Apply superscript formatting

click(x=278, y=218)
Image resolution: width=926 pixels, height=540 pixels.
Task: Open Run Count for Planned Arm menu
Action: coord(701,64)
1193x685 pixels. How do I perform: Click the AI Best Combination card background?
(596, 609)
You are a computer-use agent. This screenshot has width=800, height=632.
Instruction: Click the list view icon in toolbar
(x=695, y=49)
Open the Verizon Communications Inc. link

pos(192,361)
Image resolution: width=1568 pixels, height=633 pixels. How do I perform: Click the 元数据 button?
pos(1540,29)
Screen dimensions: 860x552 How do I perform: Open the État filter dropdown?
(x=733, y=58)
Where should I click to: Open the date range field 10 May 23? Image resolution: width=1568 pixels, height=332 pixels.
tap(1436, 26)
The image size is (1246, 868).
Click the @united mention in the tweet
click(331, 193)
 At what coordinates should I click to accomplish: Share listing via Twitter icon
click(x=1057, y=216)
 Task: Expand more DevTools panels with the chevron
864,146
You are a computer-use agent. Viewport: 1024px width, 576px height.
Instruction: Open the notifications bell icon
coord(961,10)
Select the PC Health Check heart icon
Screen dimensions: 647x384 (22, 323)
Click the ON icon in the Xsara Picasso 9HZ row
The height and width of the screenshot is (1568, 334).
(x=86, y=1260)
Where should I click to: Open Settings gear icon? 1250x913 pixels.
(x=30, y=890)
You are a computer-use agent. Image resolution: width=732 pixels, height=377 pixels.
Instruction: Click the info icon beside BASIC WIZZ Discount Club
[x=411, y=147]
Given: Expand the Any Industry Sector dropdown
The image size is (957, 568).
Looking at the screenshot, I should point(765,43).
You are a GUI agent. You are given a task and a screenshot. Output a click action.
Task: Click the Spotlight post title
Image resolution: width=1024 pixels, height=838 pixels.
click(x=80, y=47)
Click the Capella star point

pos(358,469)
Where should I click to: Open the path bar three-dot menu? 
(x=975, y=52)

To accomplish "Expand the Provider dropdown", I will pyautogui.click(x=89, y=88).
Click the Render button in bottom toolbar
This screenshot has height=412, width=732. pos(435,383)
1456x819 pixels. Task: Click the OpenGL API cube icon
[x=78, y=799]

• **EXERCISE INSTRUCTIONS**: Return, word for word, the lines from the one containing "At what coordinates" through the end of the data above, both ends included, and nothing else.

• **ANSWER SPACE**:
 At what coordinates should I click to accomplish: Share listing via Twitter icon
click(x=1057, y=216)
 Task: Expand more DevTools panels with the chevron
864,146
You are a computer-use agent. Viewport: 1024px width, 576px height.
Instruction: Open the notifications bell icon
coord(961,10)
Select the PC Health Check heart icon
Screen dimensions: 647x384 (22, 323)
Click the ON icon in the Xsara Picasso 9HZ row
The height and width of the screenshot is (1568, 334).
(x=86, y=1260)
Where should I click to: Open Settings gear icon? 1250x913 pixels.
(x=30, y=890)
You are a computer-use agent. Image resolution: width=732 pixels, height=377 pixels.
Instruction: Click the info icon beside BASIC WIZZ Discount Club
[x=411, y=147]
Given: Expand the Any Industry Sector dropdown
The image size is (957, 568).
Looking at the screenshot, I should point(765,43).
You are a GUI agent. You are given a task and a screenshot. Output a click action.
Task: Click the Spotlight post title
Image resolution: width=1024 pixels, height=838 pixels.
click(x=80, y=47)
Click the Capella star point

pos(358,469)
Where should I click to: Open the path bar three-dot menu? 
(x=975, y=52)

To accomplish "Expand the Provider dropdown", I will pyautogui.click(x=89, y=88).
Click the Render button in bottom toolbar
This screenshot has height=412, width=732. pos(435,383)
1456x819 pixels. Task: Click the OpenGL API cube icon
[x=78, y=799]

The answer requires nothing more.